**Exercise goal:** Transcribe the entries below exactly as they appear.
[Data records — start]
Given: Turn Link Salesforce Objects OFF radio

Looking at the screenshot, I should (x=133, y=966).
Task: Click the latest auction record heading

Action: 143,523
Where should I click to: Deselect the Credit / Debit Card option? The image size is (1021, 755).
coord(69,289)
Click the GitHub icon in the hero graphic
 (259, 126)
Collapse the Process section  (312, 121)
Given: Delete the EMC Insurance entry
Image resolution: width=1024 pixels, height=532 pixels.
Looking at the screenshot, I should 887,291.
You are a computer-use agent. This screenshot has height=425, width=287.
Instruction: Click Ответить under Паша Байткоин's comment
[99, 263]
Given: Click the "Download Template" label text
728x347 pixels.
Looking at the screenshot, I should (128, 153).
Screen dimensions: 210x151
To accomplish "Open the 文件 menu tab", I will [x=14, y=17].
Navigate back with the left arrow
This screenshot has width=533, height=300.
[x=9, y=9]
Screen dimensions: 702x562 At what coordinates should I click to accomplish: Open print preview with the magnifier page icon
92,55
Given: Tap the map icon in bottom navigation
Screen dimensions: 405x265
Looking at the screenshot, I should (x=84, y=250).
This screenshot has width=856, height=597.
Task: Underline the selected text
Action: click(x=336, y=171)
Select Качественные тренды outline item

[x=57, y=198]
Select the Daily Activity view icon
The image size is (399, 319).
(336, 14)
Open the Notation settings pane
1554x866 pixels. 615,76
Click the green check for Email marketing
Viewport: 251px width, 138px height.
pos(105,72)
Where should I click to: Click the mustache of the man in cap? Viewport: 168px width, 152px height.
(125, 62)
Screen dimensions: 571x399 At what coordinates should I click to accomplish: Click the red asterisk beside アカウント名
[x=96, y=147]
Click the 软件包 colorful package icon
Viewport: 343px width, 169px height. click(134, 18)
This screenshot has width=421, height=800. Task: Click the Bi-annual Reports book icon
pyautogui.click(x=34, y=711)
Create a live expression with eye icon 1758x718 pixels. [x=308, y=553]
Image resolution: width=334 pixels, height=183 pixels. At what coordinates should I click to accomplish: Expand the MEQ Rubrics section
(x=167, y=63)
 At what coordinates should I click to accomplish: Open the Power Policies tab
[Data records — finish]
**Result below:**
Given: Turn Link Salesforce Objects OFF radio

Looking at the screenshot, I should (x=133, y=966).
Task: Click the latest auction record heading

Action: 143,523
Where should I click to: Deselect the Credit / Debit Card option? The image size is (1021, 755).
coord(69,289)
Click the GitHub icon in the hero graphic
 (259, 126)
Collapse the Process section  (312, 121)
Given: Delete the EMC Insurance entry
Image resolution: width=1024 pixels, height=532 pixels.
Looking at the screenshot, I should 887,291.
You are a computer-use agent. This screenshot has height=425, width=287.
Instruction: Click Ответить under Паша Байткоин's comment
[99, 263]
Given: Click the "Download Template" label text
728x347 pixels.
Looking at the screenshot, I should (128, 153).
Screen dimensions: 210x151
To accomplish "Open the 文件 menu tab", I will [x=14, y=17].
Navigate back with the left arrow
This screenshot has width=533, height=300.
[x=9, y=9]
Screen dimensions: 702x562 At what coordinates should I click to accomplish: Open print preview with the magnifier page icon
92,55
Given: Tap the map icon in bottom navigation
Screen dimensions: 405x265
Looking at the screenshot, I should (x=84, y=250).
This screenshot has width=856, height=597.
Task: Underline the selected text
Action: click(x=336, y=171)
Select Качественные тренды outline item

[x=57, y=198]
Select the Daily Activity view icon
The image size is (399, 319).
(336, 14)
Open the Notation settings pane
1554x866 pixels. 615,76
Click the green check for Email marketing
Viewport: 251px width, 138px height.
pos(105,72)
Where should I click to: Click the mustache of the man in cap? Viewport: 168px width, 152px height.
(125, 62)
Screen dimensions: 571x399 At what coordinates should I click to accomplish: Click the red asterisk beside アカウント名
[x=96, y=147]
Click the 软件包 colorful package icon
Viewport: 343px width, 169px height. click(134, 18)
This screenshot has width=421, height=800. Task: Click the Bi-annual Reports book icon
pyautogui.click(x=34, y=711)
Create a live expression with eye icon 1758x718 pixels. [x=308, y=553]
Image resolution: width=334 pixels, height=183 pixels. At what coordinates should I click to accomplish: Expand the MEQ Rubrics section
(x=167, y=63)
 At what coordinates should I click to accomplish: Open the Power Policies tab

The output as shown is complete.